Agora é hora de entendermos porque afinal a avaliação financeira de marcas é importante. Quais as aplicações práticas do Brand Valuation para as empresas?

Basicamente, saber o valor da marca irá ajudá-la em três áreas de negócio:

1) FINANÇAS

  • Por que calcular o valor de marca é bom para a minha gestão financeira?

A primeira razão é, com certeza, a crescente importância que CEOs e executivos vêm atribuindo ao branding. À medida que a marca passa a ser reconhecida como um dos ativos mais impactantes no resultado de uma empresa, a preocupação em entender quanto vale e como é possível aumentar o valor desse ativo ao longo do tempo também cresce. O brand valuation cria um idioma comum para que gestores possam calcular o retorno sobre os investimentos feitos na marca e para que investidores tenham acesso a  critérios de alocação de portfólio, baseando-se em métricas que olham mais de perto para o mercado e para o consumidor.

Além disso, conhecer o valor de uma marca pode ajudar gestores em processo de fusões e aquisições. Muitas vezes o que determina o prêmio que uma empresa paga à outra nessas negociações é justamente a força e poder de sua marca. Isso sem falar nas vastas aplicações que o brand valuation traz para as decisões sobre cobrança de royalties e taxas de licenciamento sobre o uso da marca.

 

2) GESTÃO DA MARCA

  • Por que o brand valuation é bom para minha gestão de marca?

Se tudo que é gerido deve ser mensurado, como poderíamos criar uma série de investimentos em torno de uma marca se não soubéssemos se estamos ou não criando valor com essas ações? Pois bem, essa é a razão principal pela qual o valor de marca deve ser conhecido por todo o gestor. Como vimos no último post, o brand valuation combina métricas de mercado, análise da concorrência e informações financeiras em uma só metodologia. Por isso, sinaliza áreas de oportunidade e de atenção para executivos tomarem decisões precisas no momento de alocar recursos e definir cursos de ação.

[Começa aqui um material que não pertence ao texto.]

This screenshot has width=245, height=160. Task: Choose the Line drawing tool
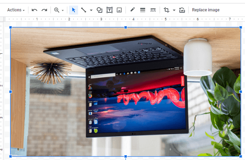(x=84, y=10)
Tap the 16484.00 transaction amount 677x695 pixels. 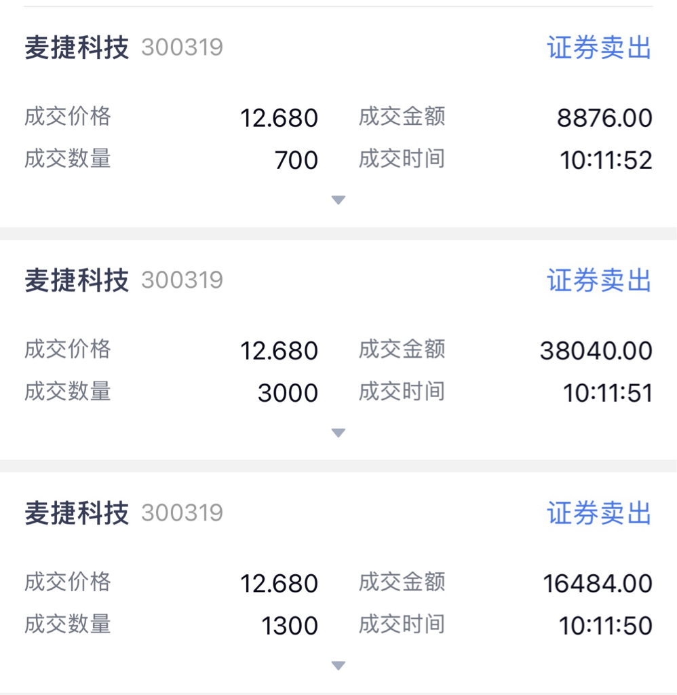(598, 583)
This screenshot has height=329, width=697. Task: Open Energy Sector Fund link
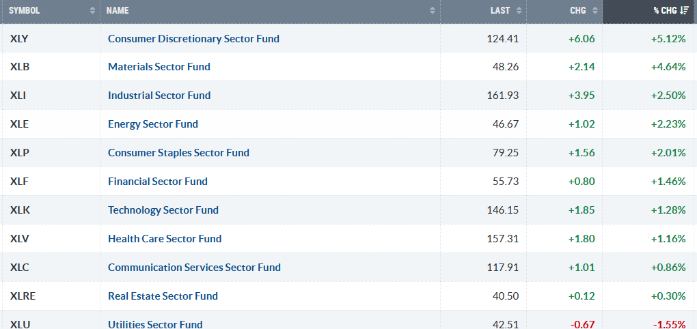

Com as métricas de papel e força de marca, por exemplo, é possível identificar onde os investimentos terão maior impacto e quais as principais forças e fraquezas de uma marca frente a cada um de seus competidores.

 

3) ESTRATÉGIA E SOLUÇÃO PARA CASOS DE NEGÓCIOS

  • Por que conhecer o valor da minha marca me ajuda em decisões estratégicas e na elaboração de business cases?

Muitas vezes executivos se deparam com decisões difíceis em termos de gerenciamento de marca: posicionamento, arquitetura, aquisições, rebranding e muito mais; e uma das formas de tornar o caminho mais claro é justamente apontar quais alternativas geram mais ou menos valor de marca. Esse tipo de análise é conhecida no jargão de negócios como business case e compreende todo e qualquer estudo que procure determinar o retorno esperado de um investimento.

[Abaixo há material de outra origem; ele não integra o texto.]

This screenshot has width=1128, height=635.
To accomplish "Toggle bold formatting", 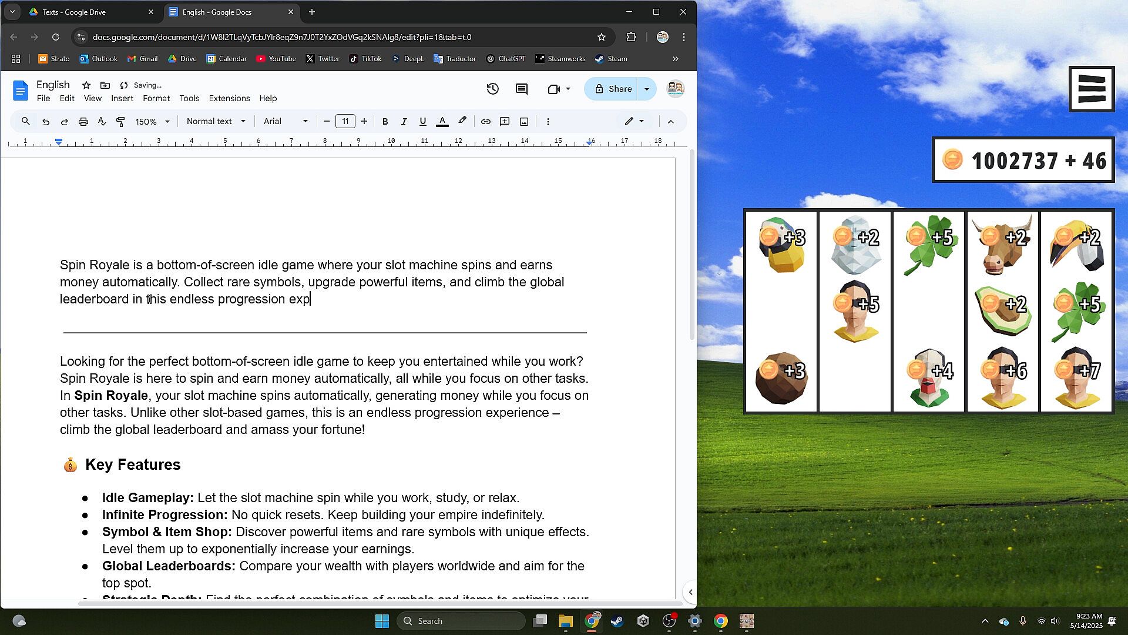I will pyautogui.click(x=385, y=122).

Cada vez mais, as decisões envolvendo marca vêm deixando o campo da intuição para dar lugar ao entendimento claro do seu impacto financeiro, de forma que os gestores saibam o quanto os recursos para construção de marca influenciam receitas e custos ao longo do tempo.

 

Em um mundo cada vez mais dinâmico – onde até tecnologias de ponta tornam-se obsoletas em questão de meses – a marca se estabelece como um dos ativos mais valiosos e duradouros para executivos e investidores.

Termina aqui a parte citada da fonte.